YOUR ASSIGNMENT: Starting with the line where "Task: Click the Layout" appears, print every line through the end of the entries below exactly as it stands, and leave out the pictures.

****************************************

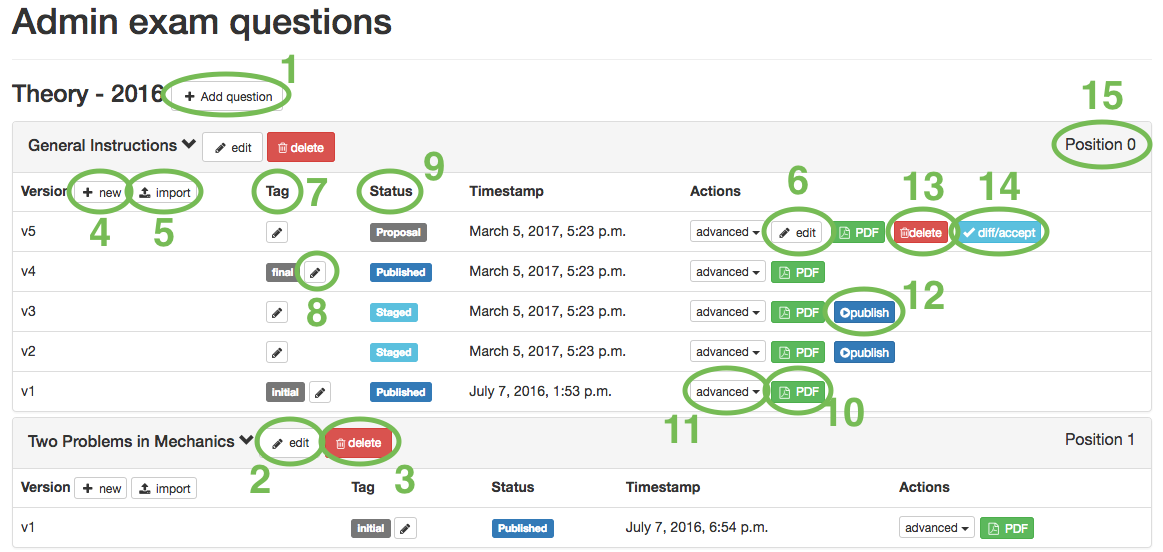Click the Add question button
The image size is (1163, 552).
pos(228,97)
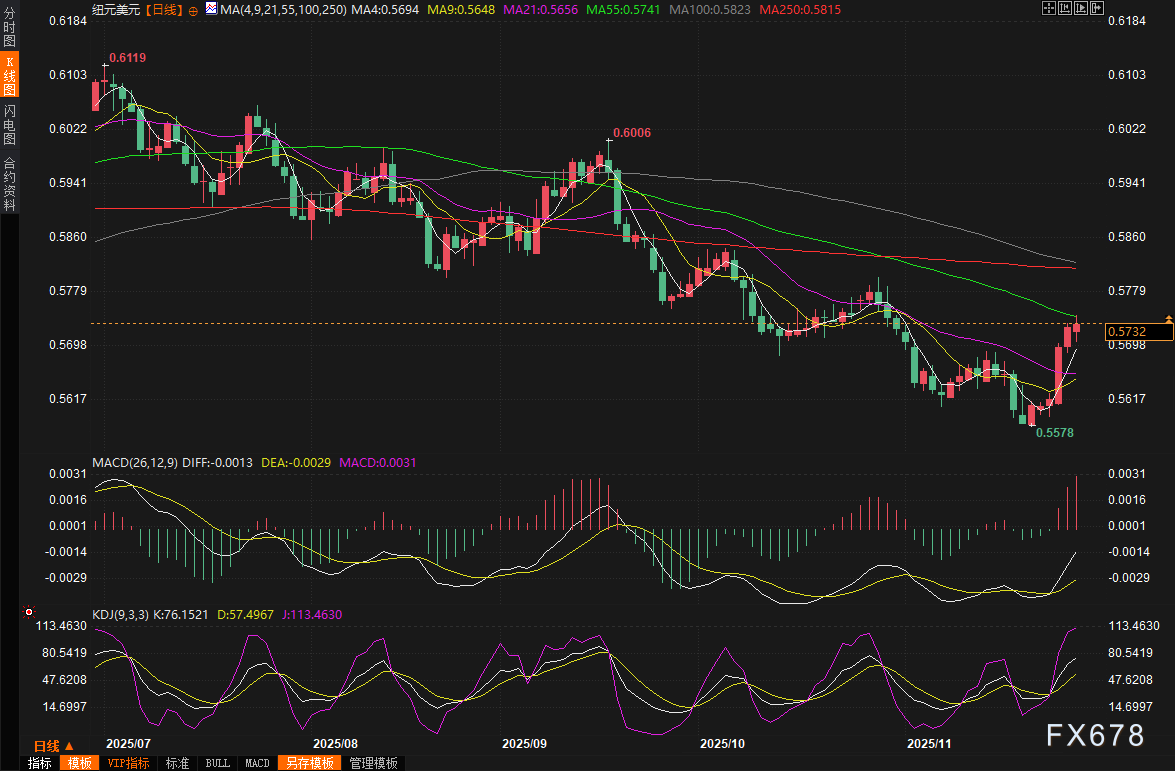Toggle the 模板 button in bottom bar
The height and width of the screenshot is (771, 1175).
point(79,763)
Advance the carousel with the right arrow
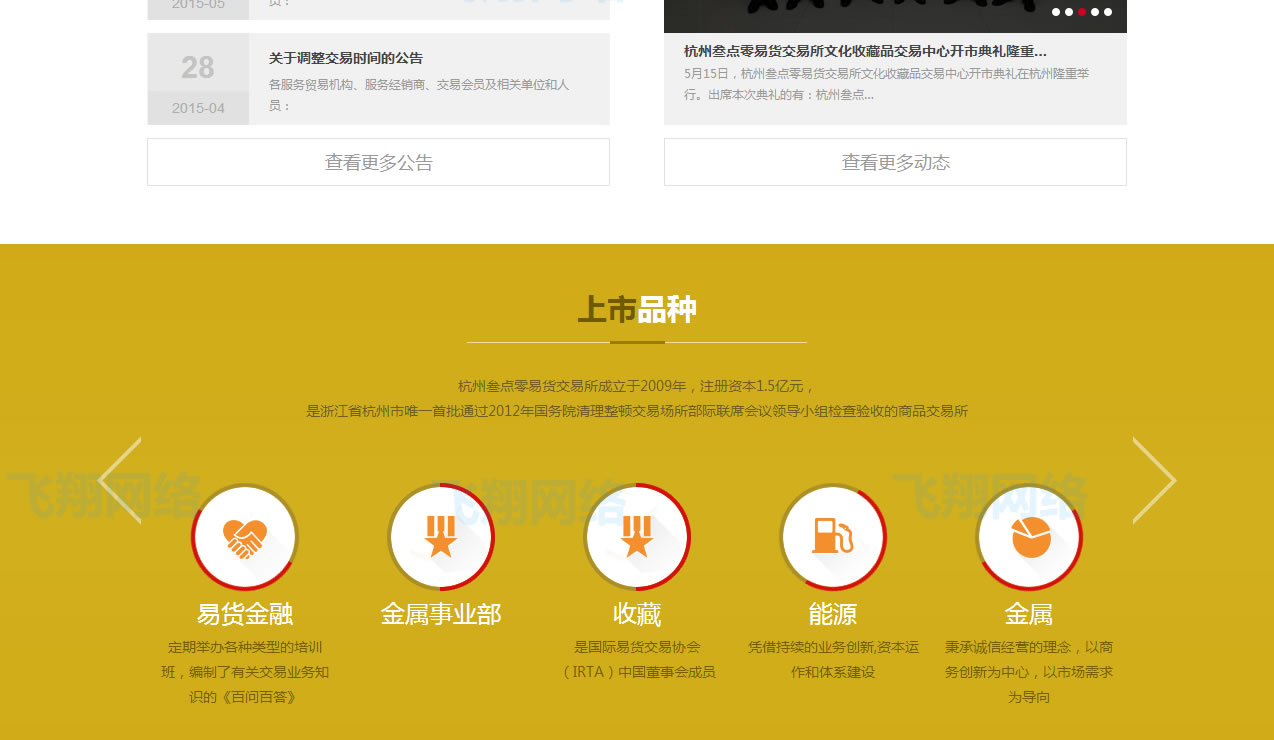 (1154, 481)
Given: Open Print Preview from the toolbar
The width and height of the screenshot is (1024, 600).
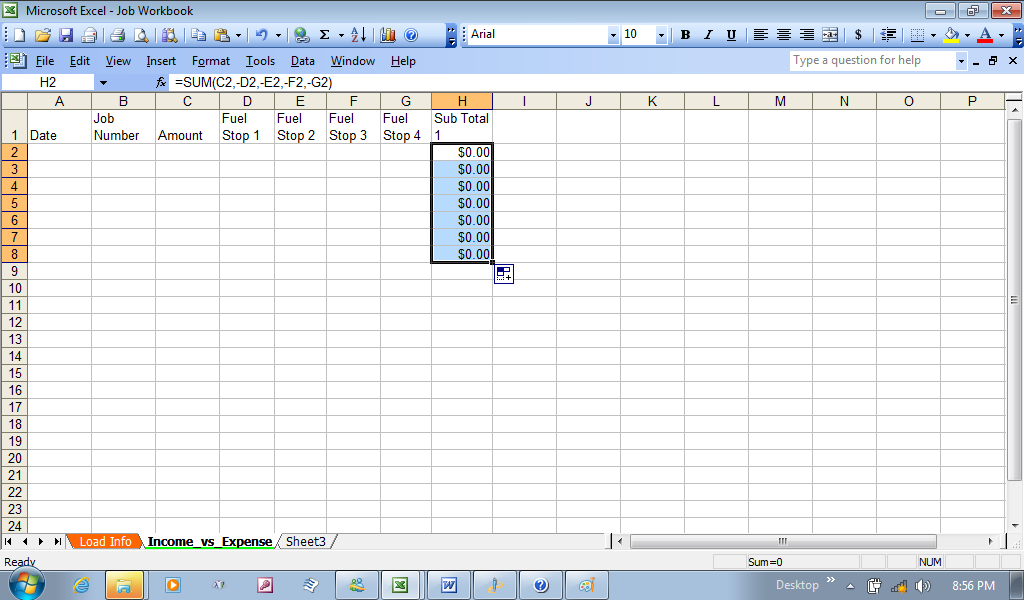Looking at the screenshot, I should click(x=141, y=35).
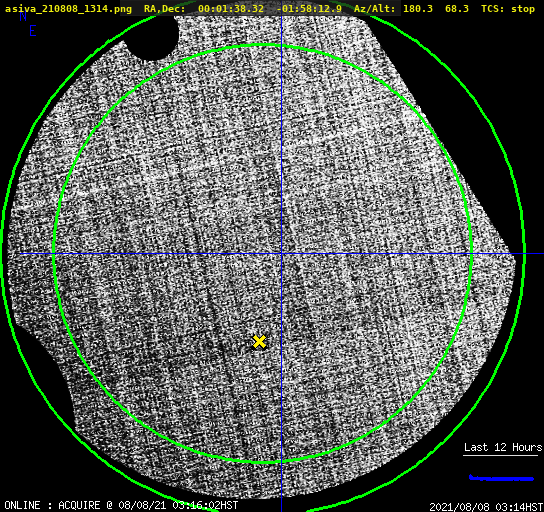This screenshot has width=544, height=512.
Task: Click the blue crosshair center intersection
Action: click(x=281, y=254)
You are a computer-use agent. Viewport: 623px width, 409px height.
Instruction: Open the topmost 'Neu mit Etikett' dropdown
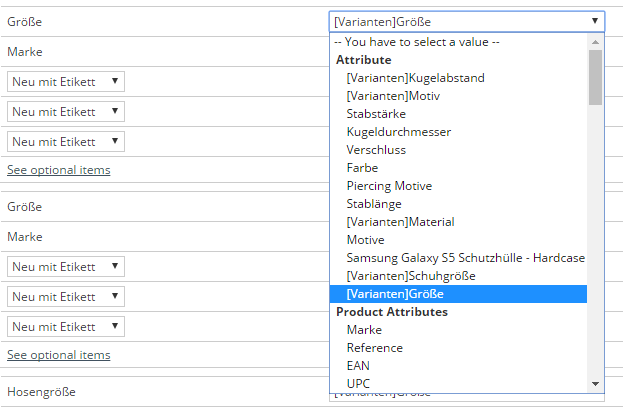click(66, 81)
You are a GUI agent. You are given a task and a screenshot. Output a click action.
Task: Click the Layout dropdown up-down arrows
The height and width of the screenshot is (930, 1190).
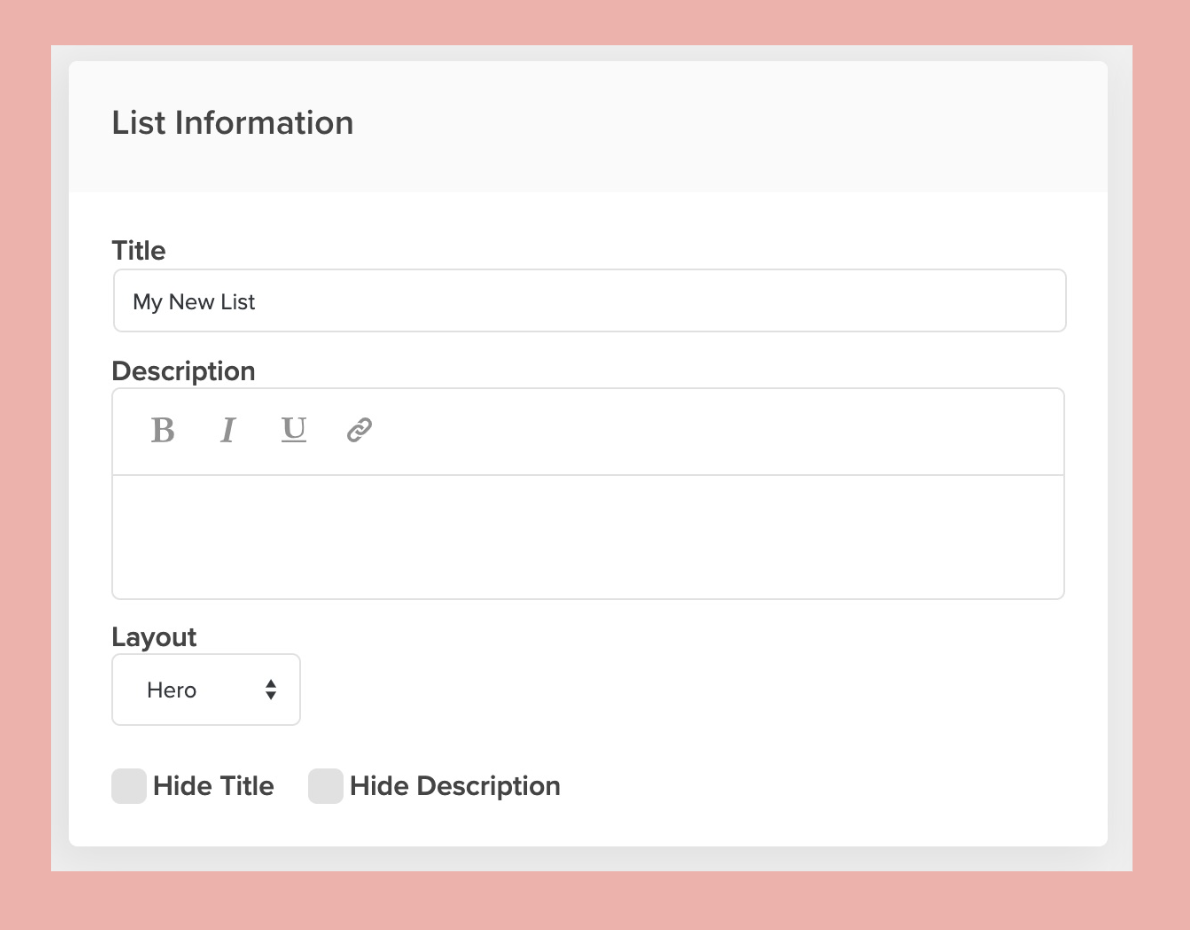(x=270, y=690)
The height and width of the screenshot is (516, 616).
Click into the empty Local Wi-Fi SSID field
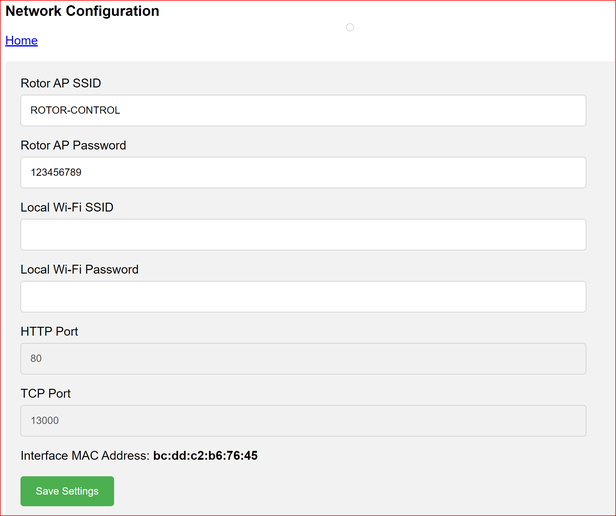tap(303, 235)
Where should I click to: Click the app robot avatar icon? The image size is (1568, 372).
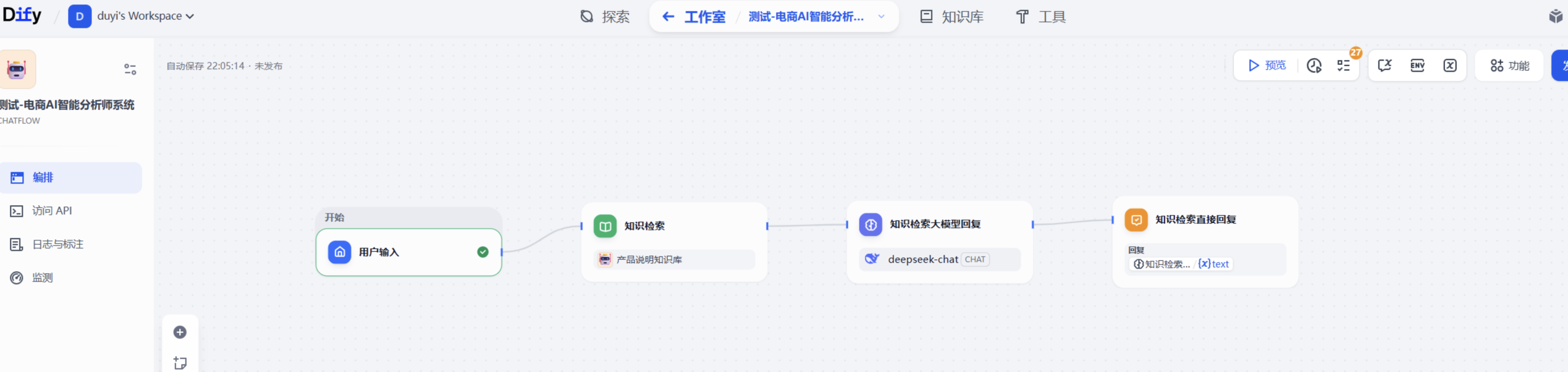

****************************************

RESPONSE BOX:
Task: Click the Layout dropdown up-down arrows
The height and width of the screenshot is (930, 1190).
(x=270, y=690)
The height and width of the screenshot is (516, 616).
Click into the empty Local Wi-Fi SSID field
tap(303, 235)
Where should I click to: Click the app robot avatar icon? The image size is (1568, 372).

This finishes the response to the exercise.